We finally get to the trailer, and she opens the door for me. As I enter, I see Jon and Gwyneth sitting at the table, staring at me. When I fully get into the trailer, I see Robert, with a 44 revolver in his left hand, and a bottle of tequila in the other.

"Charlotte." Robert says like it's a relief.

"We haven't been able to get him to drop the gun." Jon says.

"Can you guys leave us alone for a sec?" Robert says sluring every word he says.

"It's fine." I say to Jon and Gwyneth.

"We will be right outside if you need anything." Gwyneth says as both of them leave, and it is just Robert and I, alone.

"How you doing?" I ask, not really afraid of the gun. I grew up around guns, I've had my dad point one at me when he was drunk. We went through that drill several times.

He starts to cry, and starts saying a bunch of gibberish.

"Hey, it's okay." I try to calm him down while still standing there. He is just laying on the couch waving the gun around as he tries to say something, and I'm only able to get the word, Dad, out of anything he says. "Is it about your dad?"

"Yeah." He pauses, "He called, and he was drunk. And he told me how much of a fucking screw up I was, and how I never did anything. And that I screwed him and our entire family over." He took deep breaths in between each sentence.

"You know that's not true." I slowly start to walk over to him.

"Well that's a little hard to believe when it comes from my dad. Regardless of how fucking shitty he was at being a dad, I always looked up to him." He pauses, "And there was one time, in little league, when we won the world series, and you know what he said?"

"What?" I almost whisper but he knew what I said.

"Good job." He pauses, and sets his hand along with the gun down on his left leg, "That was the only time he told me something positive about something I had done. I knew that if he could do it then, then he would do it again, so I strived to do my best, do better than the rest. I looked up to him, and when he fucking calls me like this, and tells me how much of a fucking disappointment I am, and how much of a fucking screw up I am."

"That fucking sucks." Is all I say as I walking over to him. I grab the gun out of his, and set it on the table, then go and sit next to him on the couch. "But you have to understand that he's not really telling you how much, you, suck."

He finally looks me in the eye when I tell him this.

"He's telling you, in his own way, how much of a screw up, and disappointment, and shitty father he was. As much as he made you believe it was your fault, it wasn't, and he knew it wasn't." I pause and clear my throat, "You are an amazing man, with an extraordinary talent. You may not see it now, but I see it, and everyone around you sees it too."

He sets his tequila down on the floor and hugs me, with a very tight grip. 

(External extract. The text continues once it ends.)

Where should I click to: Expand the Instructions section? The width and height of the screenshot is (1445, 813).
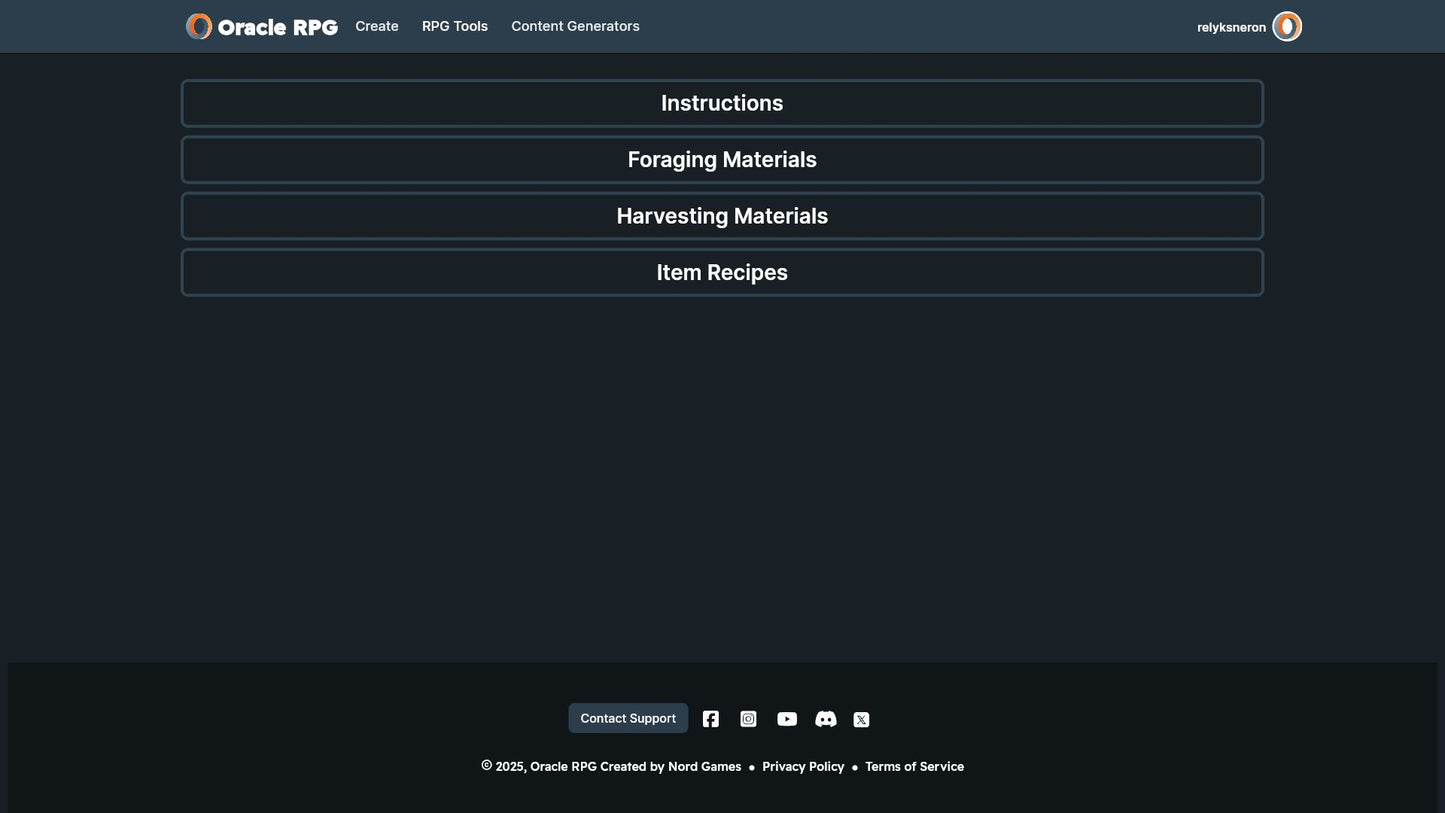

"When I see you, I don't see a failure, or a disappointment, or a screw up, I see a man, who has gone through struggles that no one else has, but has over come those hurdles and become someone more, someone who is a positive roll model that everyone of all ages can look up to." I whisper in his ear, I pull away and we look at eachother in the eyes once again, "In no way, shape, or form do I see a disappointment."